Keterbukaan itu, lanjutnya, diperlukan untuk memeperbaiki citra DPR yang kadung minus di mata publik. Termasuk, dalam hal kinerja penyelesaian perundangan. Di mata publik, kata Bambang, penyebab kontribusi rendah DPR adalah kesibukan anggota dewan dalam berpolitik praktis lebih dominan ketimbang kerja sebagai wakil rakyat.
“Dari kecenderungan itulah lahir persepsi negatif terhadap DPR,” ucapnya.
Sementara, ada arus baru dalam politik dan pemerintahan saat ini lewat munculnya pemimpin-pemimpin, pusat maupun daerah, yang mengedepankan pelayanan pada publik dan merespon kritik. Contohnya, Presiden Jokowi dengan kebijakan Indoensia Sentris-nya, serta pemimpin daerah seperti Wali Kota Surabaya Tri Rismaharini dan Bupati Banyuwangi Abdullah Azwar Anas.
Tingkat kepuasan publik pun nyata. Hal ini bisa dilihat dari berbagai survei nasional yang mengungkapkan angka kepuasan yang tinggi.
“Sekarang adalah momentumnya bagi DPR untuk masuk dan ikut dalam arus perubahan dan pembaruan itu. Harus tumbuh semangat meningkatkan kinerja untuk kerja legislasi,” tutup Bambang, yang juga menjabat sebagai Ketua DPP Partai Golkar.
Sebelumnya, Forum Masyarakat Peduli Parlemen Indonesia (Formappi) Sebastian Salang menilai, tahun 2017 merupakan tahun ‘gelap’ bagi kinerja DPR.
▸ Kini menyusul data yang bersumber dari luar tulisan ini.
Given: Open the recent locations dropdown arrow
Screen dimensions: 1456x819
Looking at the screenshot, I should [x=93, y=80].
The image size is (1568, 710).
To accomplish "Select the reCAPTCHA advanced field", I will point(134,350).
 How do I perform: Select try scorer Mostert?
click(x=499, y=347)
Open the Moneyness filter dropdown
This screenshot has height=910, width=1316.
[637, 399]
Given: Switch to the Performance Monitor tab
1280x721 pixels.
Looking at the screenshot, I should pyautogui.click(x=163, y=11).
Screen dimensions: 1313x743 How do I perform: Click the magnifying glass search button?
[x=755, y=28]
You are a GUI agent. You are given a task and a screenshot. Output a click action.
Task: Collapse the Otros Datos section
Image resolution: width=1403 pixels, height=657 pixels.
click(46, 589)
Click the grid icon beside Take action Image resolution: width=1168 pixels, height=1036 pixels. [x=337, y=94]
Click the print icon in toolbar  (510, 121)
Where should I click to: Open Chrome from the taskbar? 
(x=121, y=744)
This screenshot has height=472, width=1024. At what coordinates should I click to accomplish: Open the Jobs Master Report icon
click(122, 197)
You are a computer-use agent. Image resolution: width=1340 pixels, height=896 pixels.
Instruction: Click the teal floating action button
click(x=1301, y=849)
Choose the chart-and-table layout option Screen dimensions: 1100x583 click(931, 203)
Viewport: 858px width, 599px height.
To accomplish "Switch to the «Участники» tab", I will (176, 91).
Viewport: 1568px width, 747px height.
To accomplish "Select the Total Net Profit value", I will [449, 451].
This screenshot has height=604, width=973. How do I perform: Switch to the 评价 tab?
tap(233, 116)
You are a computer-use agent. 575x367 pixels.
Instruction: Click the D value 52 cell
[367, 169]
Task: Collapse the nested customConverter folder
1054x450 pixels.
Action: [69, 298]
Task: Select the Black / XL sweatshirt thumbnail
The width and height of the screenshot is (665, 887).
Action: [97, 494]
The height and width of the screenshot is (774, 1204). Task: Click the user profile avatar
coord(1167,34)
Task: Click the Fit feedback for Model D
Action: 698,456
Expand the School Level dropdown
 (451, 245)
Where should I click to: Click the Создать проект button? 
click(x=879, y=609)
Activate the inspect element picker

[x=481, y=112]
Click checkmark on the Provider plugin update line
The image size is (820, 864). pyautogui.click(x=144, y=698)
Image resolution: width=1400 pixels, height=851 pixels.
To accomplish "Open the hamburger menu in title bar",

Salah satu indikatornya, penyelesaian UU yang minimalis. Pada 2017, DPR hanya mampu mengesahkan enam UU dari 52 RUU Prolegnas Prioritas. Bahkan, sebanyak 17 RUU di antaranya masih dalam tahap penyusunan draf, dan sisanya dalam tahap pembahasan di tingkat I serta harmonisasi.
“Paradigma DPR dalam legislasi selalu mengedepankan jumlah yang bombastis. Tetapi pada prosesnya DPR terseok-seok untuk menyelesaikan,” ujar peneliti Formappi Bidang Legislasi Lucius Karus, belum lama ini.